**REQUIREMENT**
Restate all entries exactly.

***** INFORMATION

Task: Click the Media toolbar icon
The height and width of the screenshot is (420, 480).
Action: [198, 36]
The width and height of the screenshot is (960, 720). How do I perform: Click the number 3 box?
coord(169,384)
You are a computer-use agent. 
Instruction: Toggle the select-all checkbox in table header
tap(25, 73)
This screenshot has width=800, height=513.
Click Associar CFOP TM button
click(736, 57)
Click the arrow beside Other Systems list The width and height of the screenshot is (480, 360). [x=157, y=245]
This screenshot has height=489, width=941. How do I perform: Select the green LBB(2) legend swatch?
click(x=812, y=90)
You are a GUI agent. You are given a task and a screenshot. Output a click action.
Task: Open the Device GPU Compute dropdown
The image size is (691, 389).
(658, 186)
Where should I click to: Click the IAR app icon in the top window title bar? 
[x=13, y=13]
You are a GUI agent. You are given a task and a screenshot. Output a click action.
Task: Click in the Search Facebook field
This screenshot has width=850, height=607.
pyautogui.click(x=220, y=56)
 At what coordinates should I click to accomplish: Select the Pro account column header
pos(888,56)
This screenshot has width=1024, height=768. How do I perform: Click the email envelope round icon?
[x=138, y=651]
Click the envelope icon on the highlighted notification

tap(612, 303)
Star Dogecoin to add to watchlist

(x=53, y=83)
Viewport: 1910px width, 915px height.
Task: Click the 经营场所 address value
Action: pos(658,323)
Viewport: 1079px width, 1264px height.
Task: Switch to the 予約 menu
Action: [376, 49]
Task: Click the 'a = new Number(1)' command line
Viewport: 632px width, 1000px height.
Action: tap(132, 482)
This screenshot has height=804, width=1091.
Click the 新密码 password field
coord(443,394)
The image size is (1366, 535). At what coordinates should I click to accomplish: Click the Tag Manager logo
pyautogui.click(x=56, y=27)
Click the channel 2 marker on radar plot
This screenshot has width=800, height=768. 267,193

**********

**TASK RESULT**
Task: Click the Media toolbar icon
The height and width of the screenshot is (420, 480).
Action: [198, 36]
The width and height of the screenshot is (960, 720). How do I perform: Click the number 3 box?
coord(169,384)
You are a computer-use agent. 
Instruction: Toggle the select-all checkbox in table header
tap(25, 73)
This screenshot has width=800, height=513.
Click Associar CFOP TM button
click(736, 57)
Click the arrow beside Other Systems list The width and height of the screenshot is (480, 360). [x=157, y=245]
This screenshot has height=489, width=941. How do I perform: Select the green LBB(2) legend swatch?
click(x=812, y=90)
You are a GUI agent. You are given a task and a screenshot. Output a click action.
Task: Open the Device GPU Compute dropdown
The image size is (691, 389).
(658, 186)
Where should I click to: Click the IAR app icon in the top window title bar? 
[x=13, y=13]
You are a GUI agent. You are given a task and a screenshot. Output a click action.
Task: Click in the Search Facebook field
This screenshot has width=850, height=607.
pyautogui.click(x=220, y=56)
 At what coordinates should I click to accomplish: Select the Pro account column header
pos(888,56)
This screenshot has width=1024, height=768. How do I perform: Click the email envelope round icon?
[x=138, y=651]
Click the envelope icon on the highlighted notification

tap(612, 303)
Star Dogecoin to add to watchlist

(x=53, y=83)
Viewport: 1910px width, 915px height.
Task: Click the 经营场所 address value
Action: pos(658,323)
Viewport: 1079px width, 1264px height.
Task: Switch to the 予約 menu
Action: [376, 49]
Task: Click the 'a = new Number(1)' command line
Viewport: 632px width, 1000px height.
Action: tap(132, 482)
This screenshot has height=804, width=1091.
Click the 新密码 password field
coord(443,394)
The image size is (1366, 535). At what coordinates should I click to accomplish: Click the Tag Manager logo
pyautogui.click(x=56, y=27)
Click the channel 2 marker on radar plot
This screenshot has width=800, height=768. 267,193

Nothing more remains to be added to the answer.